## Текст для чтения
Читатель вынужден все время подсматривать в щелку в ширмах, загораживающих интересующий его портрет, концентрировать взгляд на ярко белеющей в просвете между щелками простыне. Эти щелки, сквозь которые, напрягаясь, вглядывается в происходящее читатель, яркие вспышки белизны в почти полной темноте, не играют ли они в руках гипнотизера Гоголя роль металлического шарика, на котором фокусируется взгляд его жертвы, и именно это фокусирование взгляда создает необходимые условия для того, чтобы ввергнуть читателя в состояние транса? [57] Читатель должен постоянно «пристально вглядываться» для того, чтобы его сознание, сосредоточившись на показываемом ему автором предмете, тем легче отвлекалось от момента перехода от сна к бодрствованию, тем надежнее оказывалось во власти автора. В тот момент, когда читатель сосредоточивается на «щелках ширм», Гоголь может спокойно овладеть его сознанием и начать исследовать границу кошмара, чему, собственно, и посвящена его повесть.
2
Провалы и зияния в ткани гоголевского стиля соответствуют разрывам в ткани самой жизни.
В исследовании кошмара у Гоголя был предшественник, английский писатель Чарльз Метьюрин, чей роман «Мельмот-Скиталец» (1820) Гоголь хорошо знал. Связь «Портрета» Гоголя с темой портрета в «Мельмоте-Скитальце» трудно поставить под сомнение, поскольку даже отдельные черты гоголевского «Портрета» можно возвести к описанию Метьюрина [58].
53
П, с. 89 «Сквозь щелки в ширмах видел он освещенную месяцем свою комнату и видел прямо висевший на стене портрет» — Там же.
57
«Поток „неуместных подробностей“ (…) производит гипнотическое действие, так что почти упускаешь из вида одну простую вещь. Гоголем намерено замаскирована самая важная информация, главная композиционная идея повести (ведь всякая реальность — это маска)» — Набоков, ук. соч., с. 192. Мысль о гипнозе приходит в голову и другому внимательному читателю Гоголя — Брюсову. (В.Я. Брюсов. Испепеленный: к характеристике Гоголя. Речь, произнесенная на торжественном заседании Общества любителей российской словесности 27 апреля 1909 г.).

Строки о расположении целей:
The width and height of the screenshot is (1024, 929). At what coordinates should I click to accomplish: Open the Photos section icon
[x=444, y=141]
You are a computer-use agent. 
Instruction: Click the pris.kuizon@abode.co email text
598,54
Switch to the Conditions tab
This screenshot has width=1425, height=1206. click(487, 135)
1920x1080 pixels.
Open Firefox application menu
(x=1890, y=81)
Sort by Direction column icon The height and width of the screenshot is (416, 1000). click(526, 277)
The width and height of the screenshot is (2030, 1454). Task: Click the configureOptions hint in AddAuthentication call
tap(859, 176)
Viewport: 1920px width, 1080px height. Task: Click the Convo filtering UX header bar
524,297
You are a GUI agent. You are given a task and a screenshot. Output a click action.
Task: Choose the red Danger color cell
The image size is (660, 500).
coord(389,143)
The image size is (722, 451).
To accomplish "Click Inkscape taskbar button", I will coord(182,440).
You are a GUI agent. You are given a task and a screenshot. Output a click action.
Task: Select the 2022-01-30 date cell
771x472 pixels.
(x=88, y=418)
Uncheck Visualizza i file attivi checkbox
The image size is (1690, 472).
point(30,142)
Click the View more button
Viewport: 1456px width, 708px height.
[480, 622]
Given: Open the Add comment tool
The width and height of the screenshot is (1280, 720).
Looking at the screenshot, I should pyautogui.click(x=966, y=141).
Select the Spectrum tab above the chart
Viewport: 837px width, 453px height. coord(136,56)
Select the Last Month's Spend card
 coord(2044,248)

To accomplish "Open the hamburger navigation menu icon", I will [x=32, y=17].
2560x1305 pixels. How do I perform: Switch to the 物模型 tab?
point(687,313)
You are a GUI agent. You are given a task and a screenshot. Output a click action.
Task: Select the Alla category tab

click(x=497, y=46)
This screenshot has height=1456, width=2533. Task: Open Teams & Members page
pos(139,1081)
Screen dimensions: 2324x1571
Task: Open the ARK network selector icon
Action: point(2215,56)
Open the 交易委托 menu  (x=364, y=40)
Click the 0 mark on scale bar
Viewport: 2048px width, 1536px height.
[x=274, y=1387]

## Что сделать
Верните без изменений фрагмент текста о гоголевском «Портрете», который открывается словами «В исследовании кошмара» и завершается словами «описанию Метьюрина [58].».

## Ответ ниже
В исследовании кошмара у Гоголя был предшественник, английский писатель Чарльз Метьюрин, чей роман «Мельмот-Скиталец» (1820) Гоголь хорошо знал. Связь «Портрета» Гоголя с темой портрета в «Мельмоте-Скитальце» трудно поставить под сомнение, поскольку даже отдельные черты гоголевского «Портрета» можно возвести к описанию Метьюрина [58].